愛犬 コロ

              2

 ボクは、段ボールに入れられたまま、飼い主の家に連れてこられた。
 その家には、おじいさんとおばあさんが住んでいた。おじいさんは、なんとめんこい犬だなと言った。ボクってどこに行っても正当な評価を受けるんだと思った。
 ところが、ところが、おばあさんはボクの顔を見るなり、どっかに捨てに行ってこいと言った。
 あらら、こんなにかわいいボクをすぐに捨てろだなんて、このばあさんは要注意だぞ。気をつけなくっちゃな。
「誰が世話するのよ。私は嫌ですからね。動物が嫌いなことぐらいわかっているでしょうに……」
「わかったよ。ぜんぶ世話は、俺がするよ」
「それと、なんかその犬、臭うわよ、臭くて置いておけないわよ。まったく……」
「どれ、あれっ、ほんとだ。コロ、おばあさんに嫌がられるから、きれいにしような」
ボクは、風呂場に連れられていかれた。すると、屋根があるのに雨が降ってきた。あちゃー、壁から雨が降ってるよ、この家。大変だ。逃げるところがないや。
『キャンキャン!』
「初めてだから、嫌がってるんだな。でも、ダメだぞ。キレイキレイにしないと、本当にばあさんに追い出されるぞ。ガマンするんだぞ」
雨は上がって、今度はネターッとしたものを体にかけられた。かけたところを飼い主がゴシゴシやると、あ~ら不思議。モコモコと泡が出てきた。
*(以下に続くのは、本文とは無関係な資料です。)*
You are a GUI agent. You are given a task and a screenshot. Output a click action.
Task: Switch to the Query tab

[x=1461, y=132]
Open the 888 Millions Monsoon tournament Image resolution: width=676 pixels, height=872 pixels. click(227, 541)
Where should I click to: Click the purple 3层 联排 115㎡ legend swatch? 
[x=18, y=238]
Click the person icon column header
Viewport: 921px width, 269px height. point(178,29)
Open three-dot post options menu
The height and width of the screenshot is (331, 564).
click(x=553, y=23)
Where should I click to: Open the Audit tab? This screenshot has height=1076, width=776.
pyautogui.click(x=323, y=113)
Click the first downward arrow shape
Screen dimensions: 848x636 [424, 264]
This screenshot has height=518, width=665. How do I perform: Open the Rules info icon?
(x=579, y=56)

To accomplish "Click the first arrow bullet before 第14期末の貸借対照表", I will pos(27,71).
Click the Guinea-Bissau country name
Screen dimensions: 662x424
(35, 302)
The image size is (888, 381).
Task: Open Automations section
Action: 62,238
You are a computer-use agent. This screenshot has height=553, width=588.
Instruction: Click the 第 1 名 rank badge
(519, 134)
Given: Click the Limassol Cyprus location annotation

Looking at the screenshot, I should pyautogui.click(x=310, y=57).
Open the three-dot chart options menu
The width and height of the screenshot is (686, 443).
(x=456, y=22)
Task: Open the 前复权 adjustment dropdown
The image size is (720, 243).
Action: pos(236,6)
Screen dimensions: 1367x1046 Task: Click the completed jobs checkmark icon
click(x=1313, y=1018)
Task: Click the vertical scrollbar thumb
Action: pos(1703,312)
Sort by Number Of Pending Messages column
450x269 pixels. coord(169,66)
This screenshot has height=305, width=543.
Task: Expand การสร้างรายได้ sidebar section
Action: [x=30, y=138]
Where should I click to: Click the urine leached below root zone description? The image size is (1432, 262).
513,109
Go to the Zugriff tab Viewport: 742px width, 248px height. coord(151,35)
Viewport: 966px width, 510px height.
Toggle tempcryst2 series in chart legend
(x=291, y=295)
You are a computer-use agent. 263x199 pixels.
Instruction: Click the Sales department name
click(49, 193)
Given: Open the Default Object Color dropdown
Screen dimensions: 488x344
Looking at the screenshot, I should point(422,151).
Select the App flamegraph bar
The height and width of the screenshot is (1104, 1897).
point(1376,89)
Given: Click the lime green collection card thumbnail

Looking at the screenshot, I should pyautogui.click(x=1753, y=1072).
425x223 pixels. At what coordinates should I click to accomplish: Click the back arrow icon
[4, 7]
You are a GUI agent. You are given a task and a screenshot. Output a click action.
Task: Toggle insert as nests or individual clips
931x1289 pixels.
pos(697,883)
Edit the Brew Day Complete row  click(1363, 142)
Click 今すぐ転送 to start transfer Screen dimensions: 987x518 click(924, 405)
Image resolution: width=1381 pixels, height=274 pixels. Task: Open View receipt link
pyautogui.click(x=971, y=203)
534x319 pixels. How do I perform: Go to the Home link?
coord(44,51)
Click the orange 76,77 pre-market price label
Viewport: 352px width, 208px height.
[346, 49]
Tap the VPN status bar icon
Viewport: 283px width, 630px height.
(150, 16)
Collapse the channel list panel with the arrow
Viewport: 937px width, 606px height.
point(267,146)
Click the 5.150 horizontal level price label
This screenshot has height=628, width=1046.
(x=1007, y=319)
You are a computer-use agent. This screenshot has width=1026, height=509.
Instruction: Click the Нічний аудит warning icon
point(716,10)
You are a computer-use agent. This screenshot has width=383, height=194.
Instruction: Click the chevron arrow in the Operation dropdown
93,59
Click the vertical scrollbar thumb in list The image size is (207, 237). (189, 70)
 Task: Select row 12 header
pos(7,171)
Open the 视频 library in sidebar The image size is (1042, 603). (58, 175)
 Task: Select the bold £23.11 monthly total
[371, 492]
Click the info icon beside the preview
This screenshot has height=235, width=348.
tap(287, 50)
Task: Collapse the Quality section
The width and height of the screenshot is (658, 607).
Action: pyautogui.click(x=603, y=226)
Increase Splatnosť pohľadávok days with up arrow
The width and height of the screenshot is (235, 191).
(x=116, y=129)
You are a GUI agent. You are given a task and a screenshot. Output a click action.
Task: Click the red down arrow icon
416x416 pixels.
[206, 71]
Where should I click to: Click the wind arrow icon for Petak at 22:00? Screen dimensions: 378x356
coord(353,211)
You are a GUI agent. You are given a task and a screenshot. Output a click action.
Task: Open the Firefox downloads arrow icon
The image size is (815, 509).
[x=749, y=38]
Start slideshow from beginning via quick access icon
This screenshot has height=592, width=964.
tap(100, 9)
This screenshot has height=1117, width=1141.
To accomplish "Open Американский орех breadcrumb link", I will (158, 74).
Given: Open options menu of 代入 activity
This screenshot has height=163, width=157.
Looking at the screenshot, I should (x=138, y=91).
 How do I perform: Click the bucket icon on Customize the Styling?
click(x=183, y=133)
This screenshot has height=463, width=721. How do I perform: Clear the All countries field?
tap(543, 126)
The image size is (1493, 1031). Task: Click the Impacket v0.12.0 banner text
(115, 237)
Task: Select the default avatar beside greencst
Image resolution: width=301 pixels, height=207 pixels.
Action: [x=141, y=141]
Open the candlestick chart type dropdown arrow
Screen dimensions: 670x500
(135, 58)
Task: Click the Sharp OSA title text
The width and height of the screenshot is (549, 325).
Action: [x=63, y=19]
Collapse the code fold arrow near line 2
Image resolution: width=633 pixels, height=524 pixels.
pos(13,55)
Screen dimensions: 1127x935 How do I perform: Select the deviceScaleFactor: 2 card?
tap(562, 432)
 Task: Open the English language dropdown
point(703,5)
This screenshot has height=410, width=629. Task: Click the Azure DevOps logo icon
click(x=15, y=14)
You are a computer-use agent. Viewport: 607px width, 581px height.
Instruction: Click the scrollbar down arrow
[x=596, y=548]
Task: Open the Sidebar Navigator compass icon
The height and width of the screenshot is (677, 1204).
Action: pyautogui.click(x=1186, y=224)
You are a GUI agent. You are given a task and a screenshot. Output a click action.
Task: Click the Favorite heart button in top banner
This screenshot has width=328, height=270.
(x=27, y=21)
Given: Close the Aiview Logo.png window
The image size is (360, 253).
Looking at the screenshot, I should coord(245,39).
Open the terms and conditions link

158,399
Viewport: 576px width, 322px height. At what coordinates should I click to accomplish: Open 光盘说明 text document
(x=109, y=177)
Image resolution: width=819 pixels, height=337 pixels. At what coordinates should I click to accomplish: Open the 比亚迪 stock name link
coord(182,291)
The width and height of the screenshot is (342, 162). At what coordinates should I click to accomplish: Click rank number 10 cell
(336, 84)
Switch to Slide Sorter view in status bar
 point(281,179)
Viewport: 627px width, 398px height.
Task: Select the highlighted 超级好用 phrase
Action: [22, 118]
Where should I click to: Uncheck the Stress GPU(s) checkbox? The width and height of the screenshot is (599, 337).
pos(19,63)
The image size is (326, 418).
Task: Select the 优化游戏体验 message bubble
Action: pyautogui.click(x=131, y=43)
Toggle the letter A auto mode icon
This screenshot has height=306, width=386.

「ほら、きれいになるって、気持ちいいだろ。今度は手を出して……。あれっ、4つとも足か。じゃ右の前足から洗うぞ……」
「ダイブきれいになったな。それじゃすすぐか」
『キャンキャン!キャンキャン!』
「こら、じっとしてなさい。泡だらけのままじゃ、女の子にもてないぞ」
『キャンキャン!キャンキャン!』
「ありゃ、こりゃ熱いや。やけどしちゃうよ。熱いなら熱い!って言ってくれよ」
さっきから、熱くて嫌だって言ってるのに、全然聞いてくれないんだもの。
「このぐらいの温度ならいいだろう。コロ~。今度は大丈夫だからな」
えへっ、このぐらいならちょうどいいや。いい気分だな。なんか、初めてきれいになった気がするなぁ。それにとってもいい匂いだ。これじゃ、女の子は黙ってないだろうなぁ。
 ふむふむ。妙に納得するんだよなぁ。